We cover bringing domestic workers of L1 beneficiaries on B1 visas in a separate article.

Working in a Specialized Knowledge Capacity

An alien working in a “specialized knowledge capacity” is defined in section 214(c)(2) of the Immigration and Nationality Act (INA) as follows:

“an alien is considered to be serving in a capacity involving specialized knowledge with respect to a company if the alien has a special knowledge of the company product and its application in international markets or has an advanced level of knowledge and processes and procedures of the company.”

USCIS regulations provide further guidance as to the meaning of “specialized knowledge.” Regulations define the term as special knowledge that is possessed by an intended beneficiary or beneficiary of the petitioning organization's “product, service, research, equipment, techniques, management, or other interests and its application in international markets, or an advanced level of knowledge or expertise in the organization's processes and procedures” [8 C.F.R. § 214.2(l)(1)(ii)(D)].

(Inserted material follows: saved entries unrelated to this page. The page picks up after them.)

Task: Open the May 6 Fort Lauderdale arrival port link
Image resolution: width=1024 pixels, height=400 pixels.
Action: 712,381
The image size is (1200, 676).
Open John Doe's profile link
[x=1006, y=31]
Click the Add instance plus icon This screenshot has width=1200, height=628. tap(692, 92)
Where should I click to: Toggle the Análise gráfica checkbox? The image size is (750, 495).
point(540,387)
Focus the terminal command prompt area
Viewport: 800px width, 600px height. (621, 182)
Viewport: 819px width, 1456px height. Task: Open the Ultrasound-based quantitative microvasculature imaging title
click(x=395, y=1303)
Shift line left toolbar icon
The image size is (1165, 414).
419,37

It was held in Matter of Penner, 18 I&N Dec. 49 (Comm. 1982) [PDF version], that someone who possesses an advanced level of expertise in one of the areas defined in the regulation possesses knowledge that is not readily available in the U.S. labor market.1

A “specialized knowledge professional” is defined in 8 C.F.R. § 214.2(l)(1)(ii)(E) as a person who possesses types of knowledge described in part D of the same section and who serves in a professional capacity described in statute in INA § 101(a)(32). INA § 101(a)(32) defines “profession” as including, but not limited to, “architects, engineers, lawyers, physicians, surgeons, and teachers in elementary or secondary schools, colleges, academies, or seminaries.” The term “specialized knowledge professional” is used in regulations in conjunction with blanket petitions, wherein only an L1B specialized knowledge professional is approvable [8 C.F.R. § 214.2(l)(4)(i)(D)]. The “not limited to” provision of the regulation has generally been interpreted to include positions that require a professional degree, although that is not necessarily a requirement.2

In order to qualify for an L1B visa, the intended beneficiary must have worked for an overseas organization with a qualifying relationship to the petitioner in a similar, although not necessarily exactly the same, specialized knowledge3 capacity for at least 1 year in the 3-years preceding the filing of the petition.4

There are limited circumstances in which an intended beneficiary who worked in a qualifying capacity as a self-described independent contractor for the 1 year requirement, or who worked for a different company abroad that was contracted by a foreign organization with a qualifying relationship to the petitioner for the 1 year requirement, may qualify for L-1A status.

Pursuant to regulations found in 8 C.F.R. § 274a.1(j), the following will be considered by United States Citizenship and Immigration Services (USCIS) in determining whether, a person or organization is considered an independent contractor for purpose of immigration benefits:

Whether the individual or organization supplies the tools or materials as opposed to the client;
Whether the individual or organization made his, her, or its services available to the general public;
Whether the individual or organization worked for other clients at the same time;
Whether the individual or organization had an opportunity for profit or loss as a result of services rendered;
Whether the individual or organization directed the order or sequence in which work was done and determined the hours during which the work was done.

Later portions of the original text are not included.